Why does Aereo agree to allow for a Supreme Court appeal? Well, as the Ars article cited at the beginning points out, Aereo benefits from a clear Supreme Court ruling extending Cablevision’s holding (where the use of a DVR was not held to be a “public performance”). The Second Circuit case is not the only court case that the American Broadcasting Companies is running against Aereo. The plaintiffs probably also hope that drawing out the litigation will bankrupt Aereo and discourage similar companies from entering the fray. Aereo probably hopes that a clear Supreme Court ruling removes that danger entirely.

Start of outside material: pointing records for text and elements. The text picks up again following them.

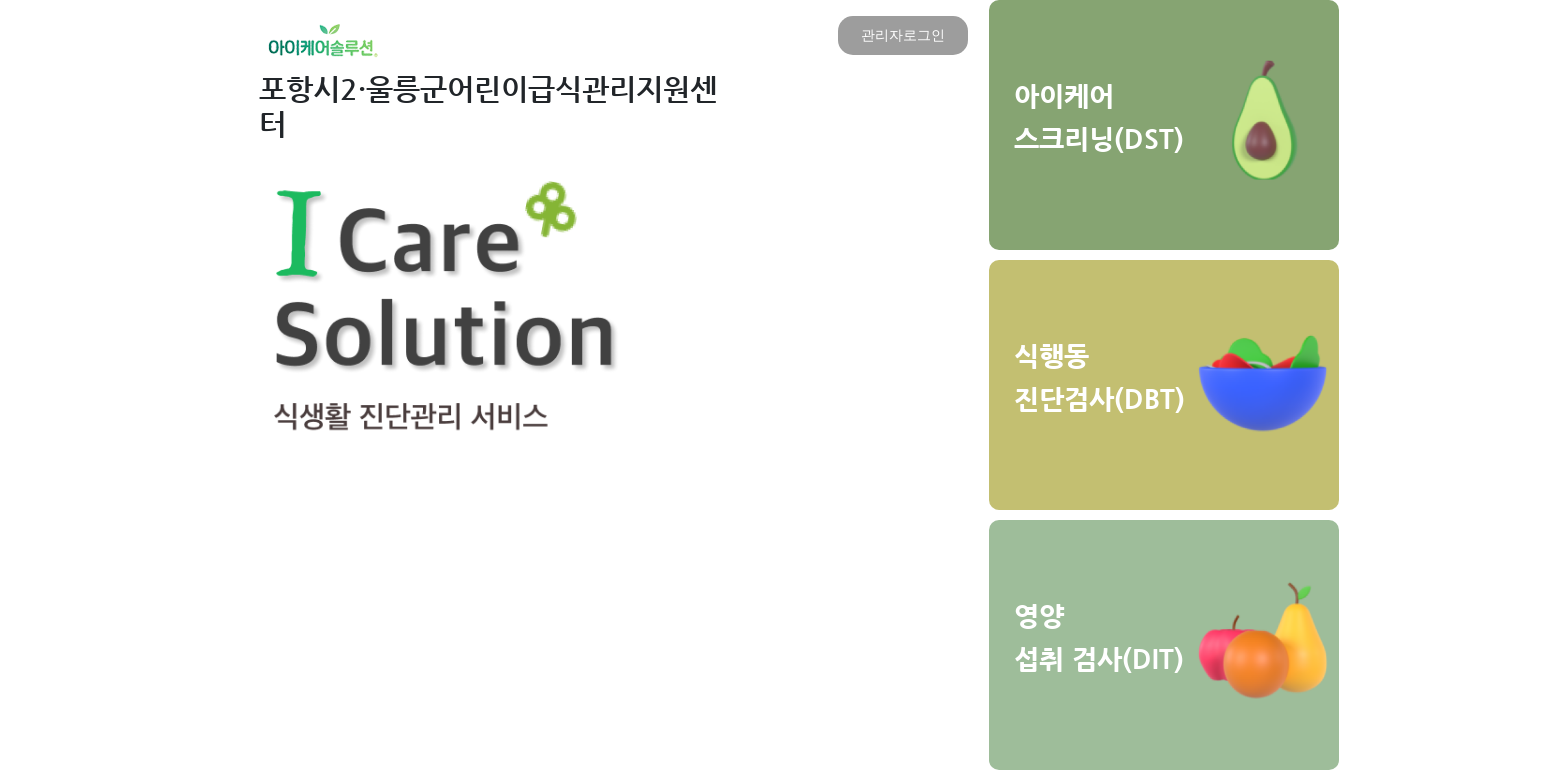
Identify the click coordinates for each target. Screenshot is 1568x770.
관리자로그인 (903, 35)
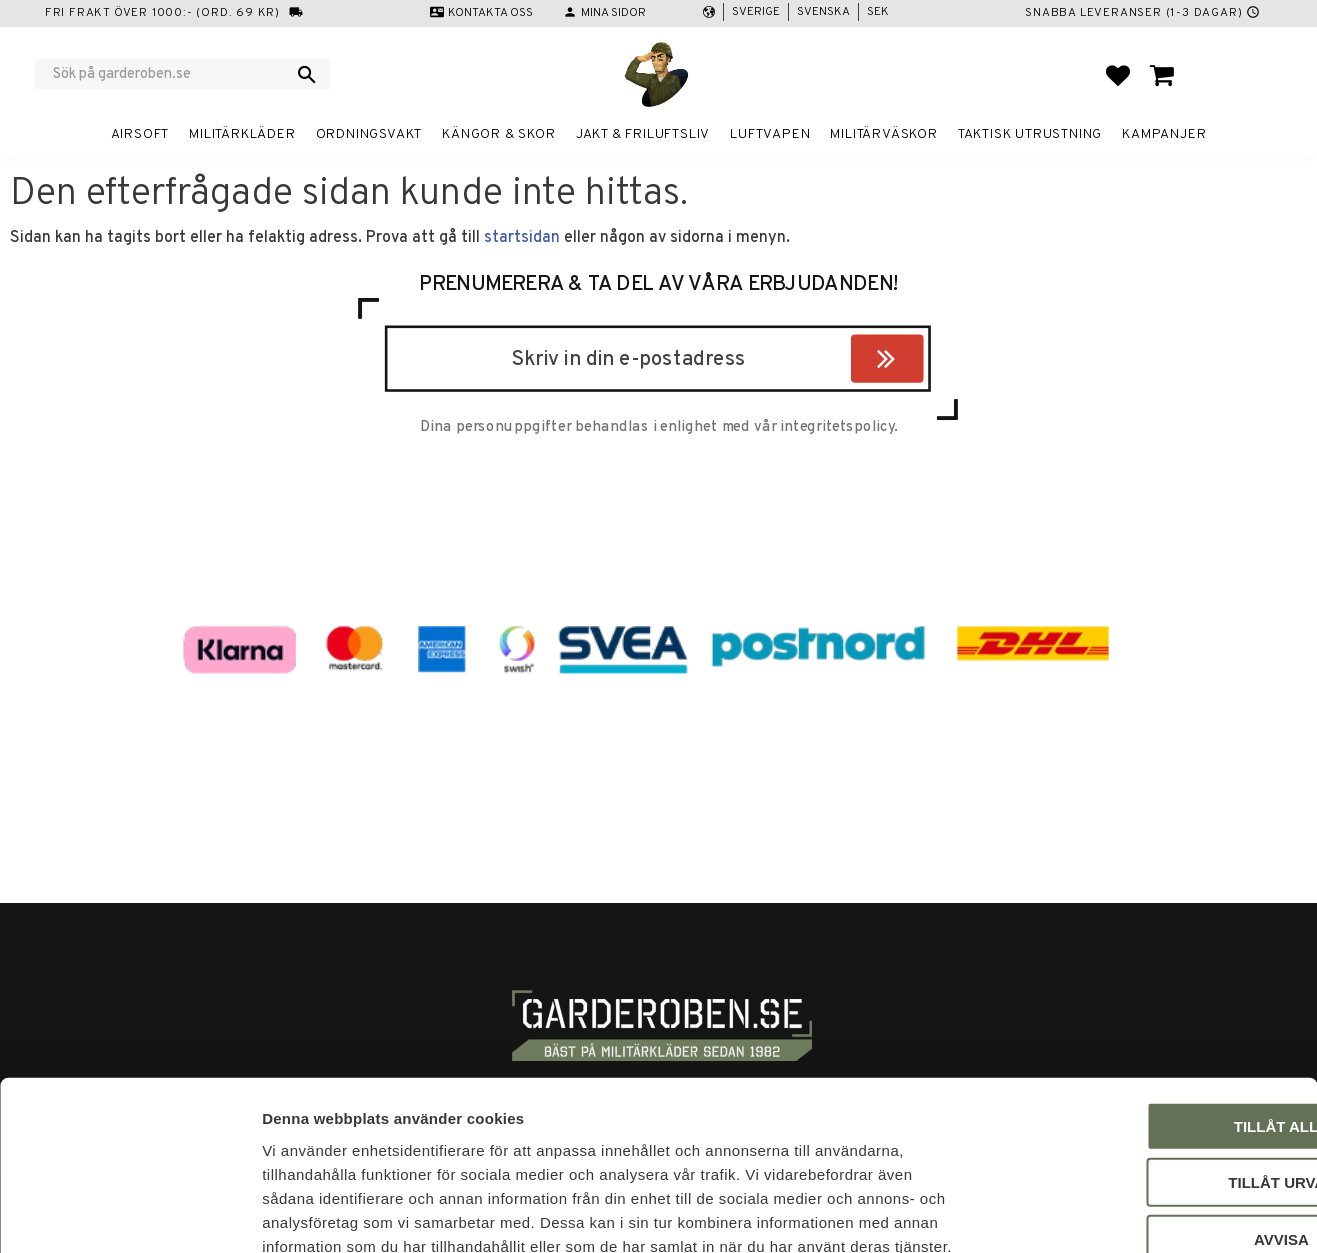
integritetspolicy (837, 428)
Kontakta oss (490, 13)
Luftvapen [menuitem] (770, 134)
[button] (1118, 75)
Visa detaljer (1086, 1213)
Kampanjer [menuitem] (1164, 134)
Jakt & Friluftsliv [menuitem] (643, 134)
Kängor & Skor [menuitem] (498, 134)
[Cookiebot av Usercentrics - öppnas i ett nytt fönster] (129, 1214)
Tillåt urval (1150, 1069)
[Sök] (307, 74)
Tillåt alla (1149, 1012)
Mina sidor (613, 13)
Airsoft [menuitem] (140, 134)
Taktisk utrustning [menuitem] (1030, 134)
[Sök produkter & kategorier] (169, 74)
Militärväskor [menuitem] (883, 134)
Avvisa (1150, 1125)
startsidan (522, 238)
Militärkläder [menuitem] (242, 134)
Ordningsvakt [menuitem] (369, 134)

Aereo also worries about other companies getting to the Supreme Court before them (specifically FilmOn, who has a pending appeal waiting in the Ninth Circuit). FilmOn provides live streaming of TV, with the recent addition of an app/antenna service (similar to Aereo’s) that allow the user to stream FilmOn feeds to their mobile devices. FilmOn’s case in the Central District of California resulted in an injunction against their mobile retransmission service. The Ninth Circuit Court of Appeals upholding that injunction against FilmOn would result in a circuit split, and allow the cable and television companies suing both companies to include both in their complaint to the Supreme Court (who might have to take the case to resolve the split). Aereo hopes that their clear win in the Second Circuit will allow them to present a stronger case to the Supreme Court.
All that remains now is how the Supreme Court case goes for Aereo.